Grab a front row seat for the victory tour

Portland Trail Blazers v Philadelphia 76ers Photo by Rich Schultz/Getty Images

The last three years have been a long and bumpy road for Paul Reed to earn a consistent role at the NBA level, or get “out the mud” as BBall Paul himself would say. After faring well as Joel Embiid’s backup last postseason, it was expected that Reed would have first crack at the job coming into this season. However, last September’s signing of Montrezl Harrell altered those plans, as head coach Doc Rivers rode the backup center carousel for a bit before opting to utilize the veteran at the position.

As frustrations mounted with Harrell’s shortcomings on the defensive end, though, Rivers finally made the move much of the fan base had been clamoring for and turned back to Reed in mid-February. Since Philadelphia’s win over the New York Knicks on February 10, Reed has appeared in every game for the Sixers, even logging 20-plus minutes in a couple March contests.

Despite his proclivity for veterans, Rivers certainly appears to be gaining confidence in the 23-year-old. Rivers was asked what stood out about Reed’s night following Sunday’s 112-93 win over the Washington Wizards:

“Just the same thing — playing hard, rolling, understanding his role. Every time he does that, good things happen. James is trusting him more. You can see that, which is great, because he’s throwing it to him more. And Paul finishes. That’s great. He has really good hands. And then defensively, he’s so active, man. He gets to balls that you shouldn’t be able to get to and he creates extra possessions for us.”

As Rivers alluded to, Paul earning the trust of his teammates was critically important, particularly veteran star James Harden, who has been Rivers’ choice to lead the heavy-bench lineups as of late. Here’s Harden on Reed on Sunday night:

“As a young dude, Paul works. I was in there shooting this morning and he was right there with me. When you’ve got a guy that puts the work in and listens, good things are going to happen for him. He’s already a talented player, but the better connection we can have, the easier it’s going to be on both ends of the ball. He’s been doing a really good job of that.”

Reed chimed in on the importance of Harden trusting him more:

“It’s extremely important.

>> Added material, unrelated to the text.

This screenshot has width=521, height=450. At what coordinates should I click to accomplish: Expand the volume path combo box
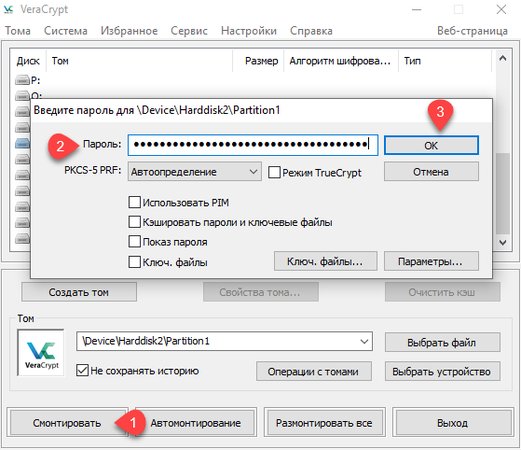click(x=364, y=341)
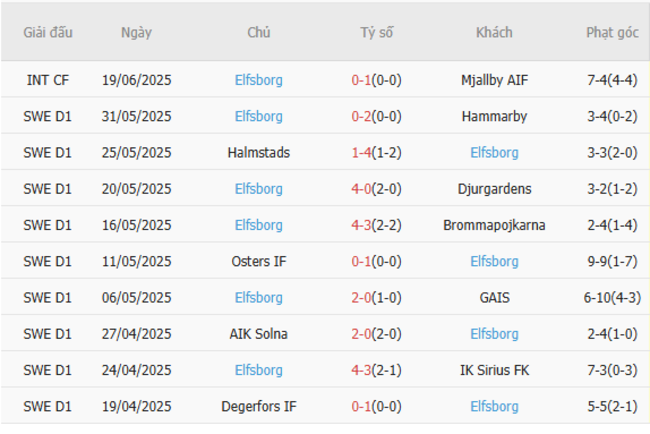Click the AIK Solna team link
The width and height of the screenshot is (650, 434).
click(x=259, y=334)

When I’m in the game, more times than not, he’s in the game, too. For us to be successful when we’re on the court together, we’ve got to trust each other, and he’s got to trust me. He sees how hard I work; me and him are the last ones to leave the gym almost every day. So he understands the work I’m putting in, and I think that’s playing a big role in it.”

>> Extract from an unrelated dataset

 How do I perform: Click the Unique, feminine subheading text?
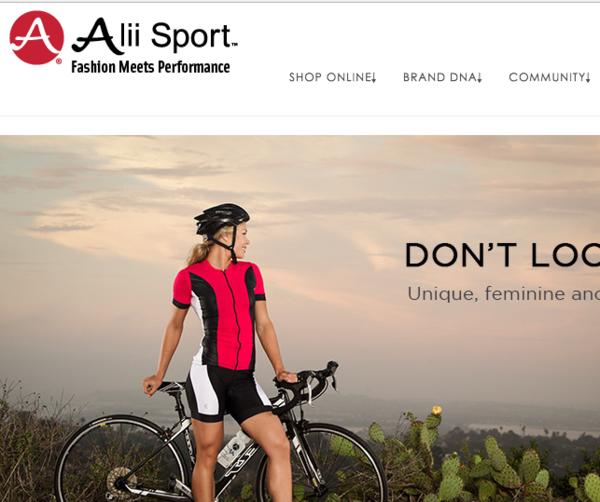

Harden-Reed two-man lineups have a plus-4.0 net rating across 179 minutes this season. We’ve watched a couple recent games where the second unit has stabilized or built leads and allowed the starters to get an early night off. Paul was asked why he thinks they’ve been starting fourth quarters well:

“I think we’ve all been on the same page. We know we’ve got to come out, play with a ton of energy when Joel’s not on the court. And once he gets back in, we all know he’s going to take care of business. So it’s making sure we keep the energy up.”

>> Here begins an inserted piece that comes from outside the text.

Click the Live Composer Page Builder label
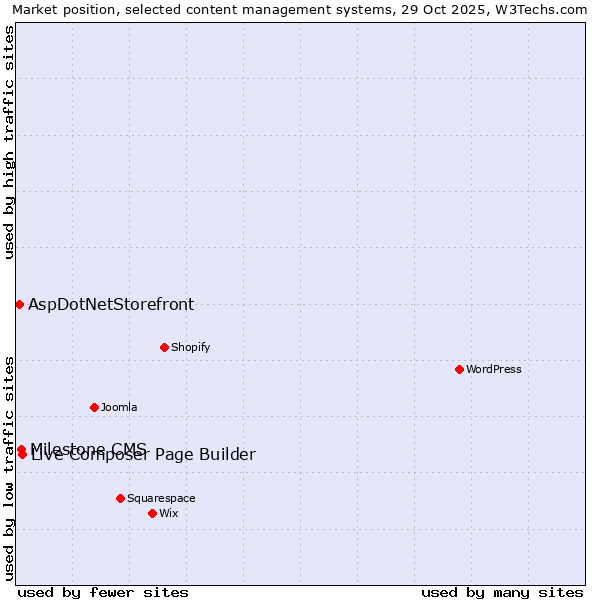 point(143,457)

Energy is something Reed has never lacked. With Harden stabilizing those bench groups and beginning to trust in Reed to harness that energy, non-Joel Embiid lineups are no longer the death knell they once represented. If James, Paul, and the rest of the bench crew can continue that success in the postseason, or even just not crater completely, Joel Embiid being the best player on the floor will take care of much of the rest. Then maybe we can dream of the real victory tour, the one down Broad Street.